Start of TEXT SEGMENT

If that’s bad, you’ll just love Nora’s plot. Nora is a law student who wants to help the unfortunate and downtrodden. She meets up with Edward, Olivia’s brother, who happens to be a lawyer. He tricks her into working for him, and all the women at the firm think she’s fucking her way to the top. He clearly has a crush on her, and so they end up making out when she gets drunk on tequila shots at some sort of Mexican screaming holiday. She feels guilty, because she wants to earn it on her own. Which makes her kind of like an Austen heroine. Except then she spends the rest of the movie pining for Edward, finds out he got engaged in like fifteen seconds to Lucy, a friend of Olivia, and dresses frumpily to go to the engagement party. She chickens out, but then later gives one of the worst “I Love You” speeches in the history of romantic comedy. It’s the verbal equivalent of the boom box eating Lloyd Dobler’s tape in Say Anything. Inexplicably, it must work, and he ends up marrying her anyway. If this wasn’t just a half-baked version of Two Weeks Notice, it’d be bad enough, but it’s so fucking off on what happens in the novel. Edward and Elinor are always in love, they have to fight against social convention to be together. Ironically, it would have made more sense if Nora was a cleaning lady at the law firm and they decided to be together anyway. They stole from the wrong bad rom-com; they meant to use Maid in Manhattan. Starring Jennifer Lopez.

End of TEXT SEGMENT
Start of STUDY MATERIAL

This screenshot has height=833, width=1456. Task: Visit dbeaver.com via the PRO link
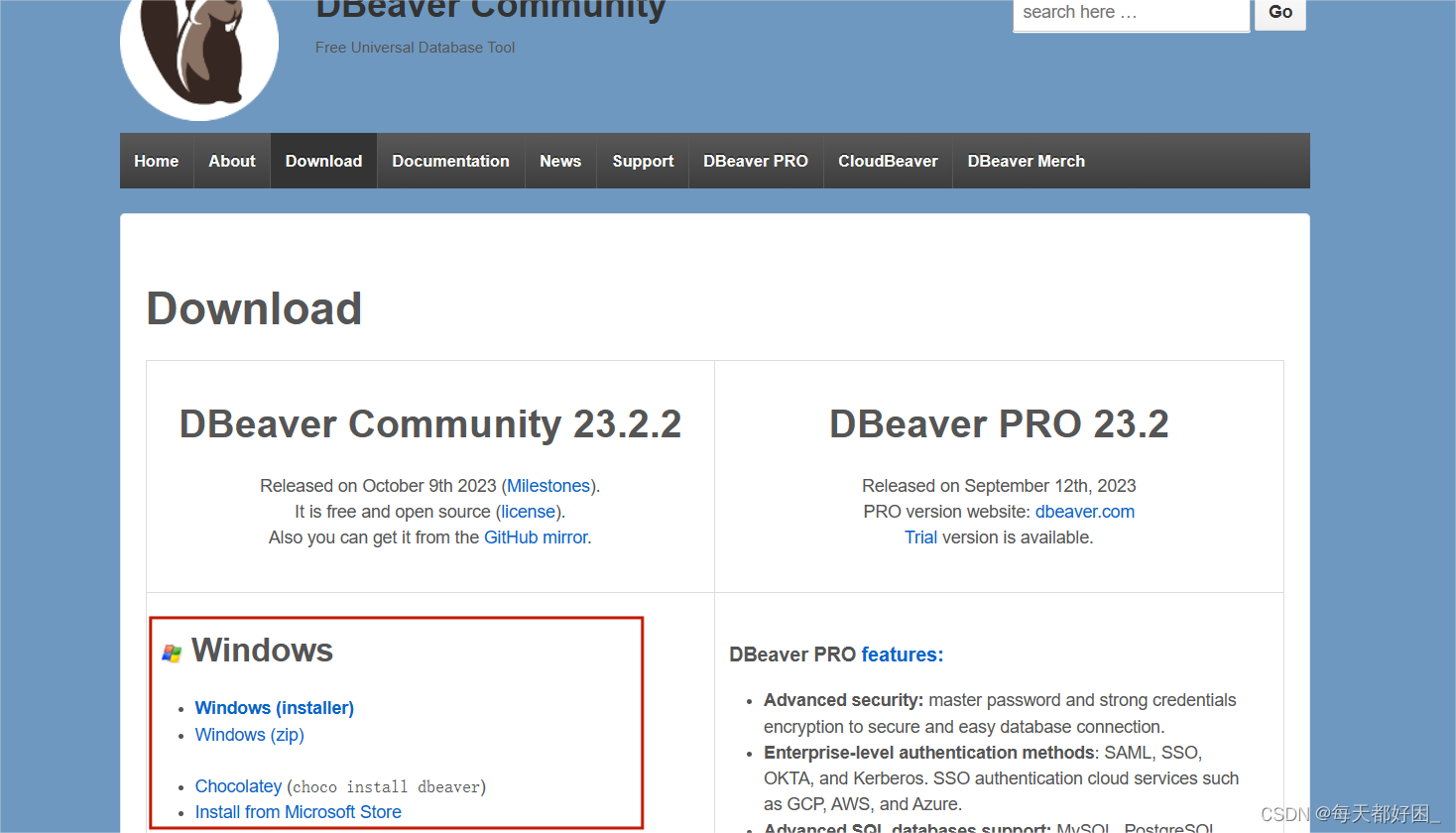1084,511
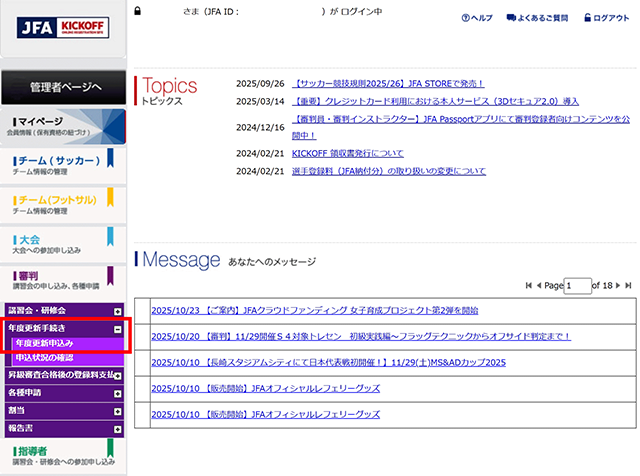Collapse the 年度更新手続き menu section
Image resolution: width=640 pixels, height=476 pixels.
118,328
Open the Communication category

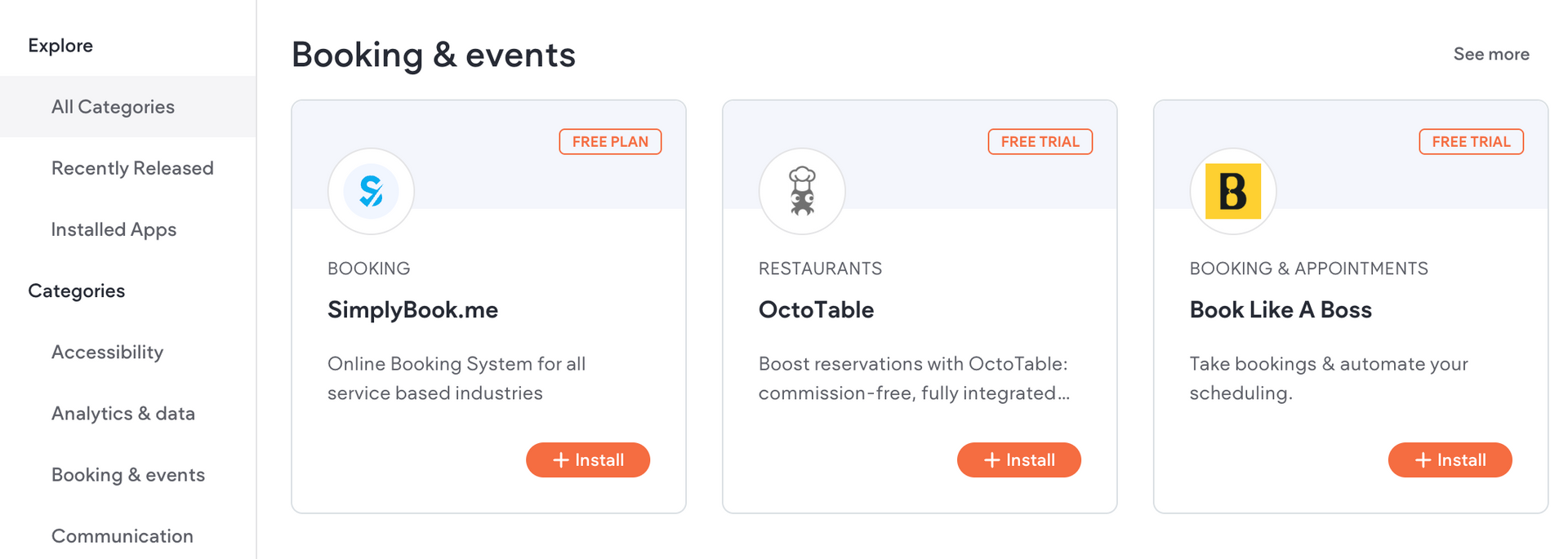[x=128, y=536]
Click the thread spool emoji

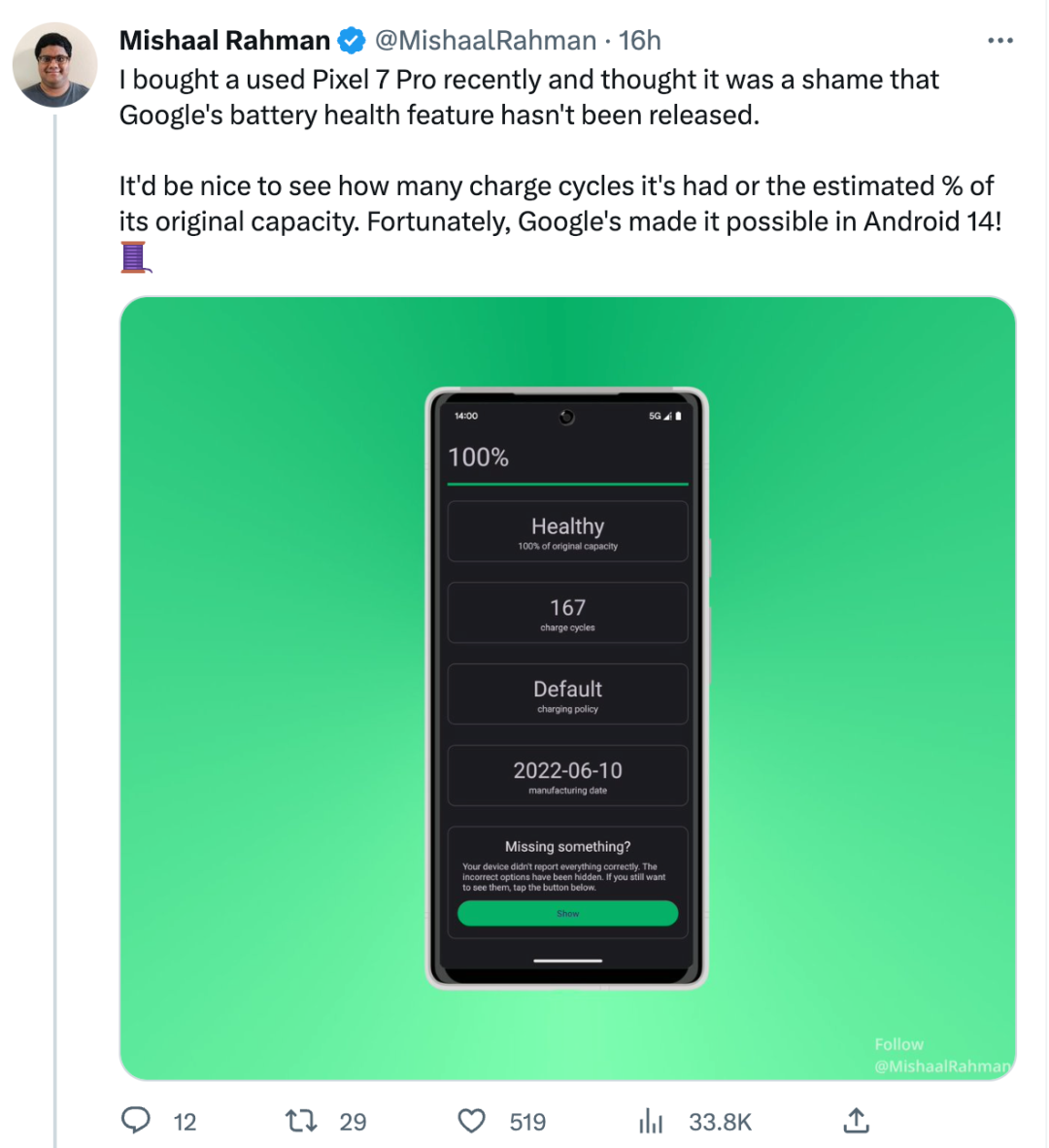tap(135, 257)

End of STUDY MATERIAL

EXERCISE: In the review above, who does Edward get engaged to?

ANSWER AREA: Lucy, a friend of Olivia.